Along with the quality education came quality after-school activities and community sports leagues - an in-town baseball league, a lacrosse league, a soccer league, and a basketball league.
The town was large and split down the middle, economically and racially. Of those four sports leagues, three of them met predominantly on the west side of town and one of them, basketball, met predominantly on the east. I was one of the few upper-middle class white kids who lived in the commercial district in between the two parts of town; my father thought it felt closest to New York.
I played on a basketball team in the league for a year when I was 12.
See, here's the thing. Scattered through the small and tightly run league were a handful of kids like me: short, blind, podgy, ungraceful, white kids. Ever see "White Men Can't Jump"? We couldn't jump. Or dribble, block, defend or shoot. Every team had one of us, and we spent the year entirely immersed in a gaming culture that we did not at all understand, people who Loved the Game. We were learning. That's what we thought, anyway.

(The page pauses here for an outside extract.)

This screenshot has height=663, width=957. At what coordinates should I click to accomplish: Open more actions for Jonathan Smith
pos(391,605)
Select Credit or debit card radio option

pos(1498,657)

In practice, what happened was this. We'd take the court, four massive black guys and me against four other massive black guys and another player so like me as to make the differences academic.
At the whistle, my coach would shout to me, "Hey yo, Jack. Guard the white guy."
It was like an equation in chemistry class. Me and the other white guy would go for each other, meet up, and for all intents and purposes remove ourselves from the game. We knew we wouldn't get the ball. They knew they wouldn't give us the ball. We weren't playing basketball, we were ballroom dancing and, if we were very good, staying out of everybody else's way.
My teammates, leaving school to get ready for the basketball games, used to tell their friends that they had to jet because they were playing some 'four-on-four.'
I was watching the Knicks get destroyed by the Warriors on TV tonight and I flipped over to it just as Sarunas Jasikevicius was at the foul line. He had the most ungainly foul shot I've ever seen, truly ugly. He bricked them both.
My dad tried to teach me how to shoot, played endless games of HORSE. I liked that. And then we played one-on-one, and I hated it. It was fast and brutal and I didn't know the rules, and he never, ever held back. But I liked shooting, shooting was calm, mathematical.
I thought foul shots in a real game were like field goals in football, that they had one guy who took all the foul shots who was brought out when the day needed saving; I wanted to be that guy.
Somewhere along the line I learned that, if you wanted to take a foul shot you needed someone to want to pass you the ball.